O custo do tratamento da cirurgia de reconstrução articular como opção para tentativa de salvamento de uma extremidade afetada pela NC é de 15 a 20% maior quando comparado ao custo do tratamento com amputação transtibial incluindo as despesas com reabilitação e prótese. 44 45 Entretanto a duração do tratamento voltado para reconstrução articular como tentativa de salvamento da extremidade pode variar, em média, de 12 a 18 meses. 46 Nos casos de NC cuja extremidade apresenta ulceração recorrente, além de considerável deformidade e instabilidade, é necessário discutir abertamente com o paciente os prós e contra de se considerar a amputação transtibial, uma vez que ela pode oferecer para um selecionado grupo de paciente uma oportunidade de recuperação mais rápida, além de melhorar a função e a qualidade de vida. 47 48

Considerações Finais

A NC)é uma doença sistêmica que provoca fraturas e luxações envolvendo o pé e o tornozelo em pacientes que já apresentam complicações tardias da DM, especificamente a NP. Sua principal consequência é aumentar significativamente o risco de ulceração e infeção profunda no pé, o que contribui com o elevado risco de amputação maior da extremidade.
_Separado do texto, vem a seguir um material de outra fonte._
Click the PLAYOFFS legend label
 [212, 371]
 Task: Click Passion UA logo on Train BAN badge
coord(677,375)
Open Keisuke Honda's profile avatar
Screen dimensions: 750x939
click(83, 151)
O objetivo do tratamento, tanto incruento quanto cirúrgico, é obter um pé plantígrado, estável e livre de úlceras. As indicações primárias do tratamento cirúrgico são: deformidades graves no pé, instabilidade articular grosseira no retropé, ulceração recorrente localizadas sob proeminências ósseas, ou infecção profunda. Procedimentos cirúrgicos voltados para tentar evitar a amputação e preservar uma extremidade funcional são conhecidos como “cirurgias de salvamento”. Normalmente envolvem ressecção das proeminências ósseas associadas ou não à artrodese modelante do pé e tornozelo. Entretanto, complicações do tratamento cirúrgico são frequentes e envolvem: 1) pseudartrose; 2) deiscência da ferida operatória; 3) infeção profunda. Mesmo com o tratamento cirúrgico persiste ainda o elevado risco de amputação da extremidade, especialmente na vigência das complicações pós-operatórias.